Do the inverse of a perspective divide.
You should get two points describing a line from the center of the camera into "the far distance" (the farplane).
Do picking based on simplified bounding boxes of your models. You should be able to find ray/box intersection algorithms aplenty on the web.
Another solution is to paint each of the models in a slightly different color into an offscreen buffer and reading the color at the touch point from there, telling you which brich was touched.
Here's source for a cursor I wrote for a little project using bullet physics:
float x=((float)mpos.x/screensize.x)*2.0f -1.0f;
float y=((float)mpos.y/screensize.y)*-2.0f +1.0f;
p2=renderer->camera.unProject(vec4(x,y,1.0f,1));
p2/=p2.w;
vec4 pos=activecam.GetView().col_t;
p1=pos+(((vec3)p2 - (vec3)pos) / 2048.0f * 0.1f);
p1.w=1.0f;
btCollisionWorld::ClosestRayResultCallback rayCallback(btVector3(p1.x,p1.y,p1.z),btVector3(p2.x,p2.y,p2.z));
game.dynamicsWorld->rayTest(btVector3(p1.x,p1.y,p1.z),btVector3(p2.x,p2.y,p2.z), rayCallback);
if (rayCallback.hasHit())
{
btRigidBody* body = btRigidBody::upcast(rayCallback.m_collisionObject);
if(body==game.worldBody)
{
renderer->setHighlight(0);
}
else if (body)
{
Entity* ent=(Entity*)body->getUserPointer();
if(ent)
{
renderer->setHighlight(dynamic_cast<ModelEntity*>(ent));
//cerr<<"hit ";
//cerr<<ent->getName()<<endl;
}
}
}
Imagine a line that extends from the viewer's eye
through the screen touch point into your 3D model space.
If that line intersects any of the cube's faces, then the user has touched the cube.
Two solutions present themselves. Both of them should achieve the end goal, albeit by a different means: rather than answering "what world coordinate is under the mouse?", they answer the question "what object is rendered under the mouse?".
One is to draw a simplified version of your model to an off-screen buffer, rendering the center of each face using a distinct color (and adjusting the lighting so color is preserved identically). You can then detect those colors in the buffer (e.g. pixmap), and map mouse locations to them.
The other is to use OpenGL picking. There's a decent-looking tutorial here. The basic idea is to put OpenGL in select mode, restrict the viewport to a small (perhaps 3x3 or 5x5) window around the point of interest, and then render the scene (or a simplified version of it) using OpenGL "names" (integer identifiers) to identify the components making up each face. At the end of this process, OpenGL can give you a list of the names that were rendered in the selection viewport. Mapping these identifiers back to original objects will let you determine what object is under the mouse cursor.
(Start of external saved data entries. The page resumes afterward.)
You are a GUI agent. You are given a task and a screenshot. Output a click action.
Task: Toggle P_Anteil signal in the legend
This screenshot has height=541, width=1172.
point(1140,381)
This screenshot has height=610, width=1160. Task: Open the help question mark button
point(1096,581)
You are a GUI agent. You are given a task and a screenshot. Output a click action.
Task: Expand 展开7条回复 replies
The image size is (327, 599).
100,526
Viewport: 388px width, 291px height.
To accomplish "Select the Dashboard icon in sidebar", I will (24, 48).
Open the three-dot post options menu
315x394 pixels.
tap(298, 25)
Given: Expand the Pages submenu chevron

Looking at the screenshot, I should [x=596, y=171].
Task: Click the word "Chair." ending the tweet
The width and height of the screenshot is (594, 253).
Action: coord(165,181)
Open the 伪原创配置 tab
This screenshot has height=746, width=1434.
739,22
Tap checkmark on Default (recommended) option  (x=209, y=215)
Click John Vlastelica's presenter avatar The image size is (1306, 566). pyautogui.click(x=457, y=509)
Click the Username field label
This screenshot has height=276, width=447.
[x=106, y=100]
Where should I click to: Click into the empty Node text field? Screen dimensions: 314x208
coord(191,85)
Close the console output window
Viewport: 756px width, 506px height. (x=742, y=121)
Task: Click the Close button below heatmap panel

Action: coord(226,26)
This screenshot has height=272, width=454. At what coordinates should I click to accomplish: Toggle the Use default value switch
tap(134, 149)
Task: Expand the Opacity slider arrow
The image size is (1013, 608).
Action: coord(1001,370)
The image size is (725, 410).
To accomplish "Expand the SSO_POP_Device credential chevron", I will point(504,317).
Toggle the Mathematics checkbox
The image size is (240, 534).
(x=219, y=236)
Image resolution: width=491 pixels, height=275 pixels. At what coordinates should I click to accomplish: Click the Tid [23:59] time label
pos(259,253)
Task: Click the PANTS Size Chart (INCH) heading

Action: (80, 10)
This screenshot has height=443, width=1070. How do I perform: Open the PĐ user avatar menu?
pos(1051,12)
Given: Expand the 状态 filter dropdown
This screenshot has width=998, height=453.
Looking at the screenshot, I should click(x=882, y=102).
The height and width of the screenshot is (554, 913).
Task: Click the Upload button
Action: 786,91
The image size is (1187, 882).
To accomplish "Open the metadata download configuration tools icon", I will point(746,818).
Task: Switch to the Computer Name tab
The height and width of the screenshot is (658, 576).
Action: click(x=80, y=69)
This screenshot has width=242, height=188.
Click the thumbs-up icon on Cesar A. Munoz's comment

Google for opengl screen to world (for example there’s a thread where somebody wants to do exactly what you are looking for on GameDev.net). There is a gluUnProject function that does precisely this, but it’s not available on iPhone, so that you have to port it (see this source from the Mesa project). Or maybe there’s already some publicly available source somewhere?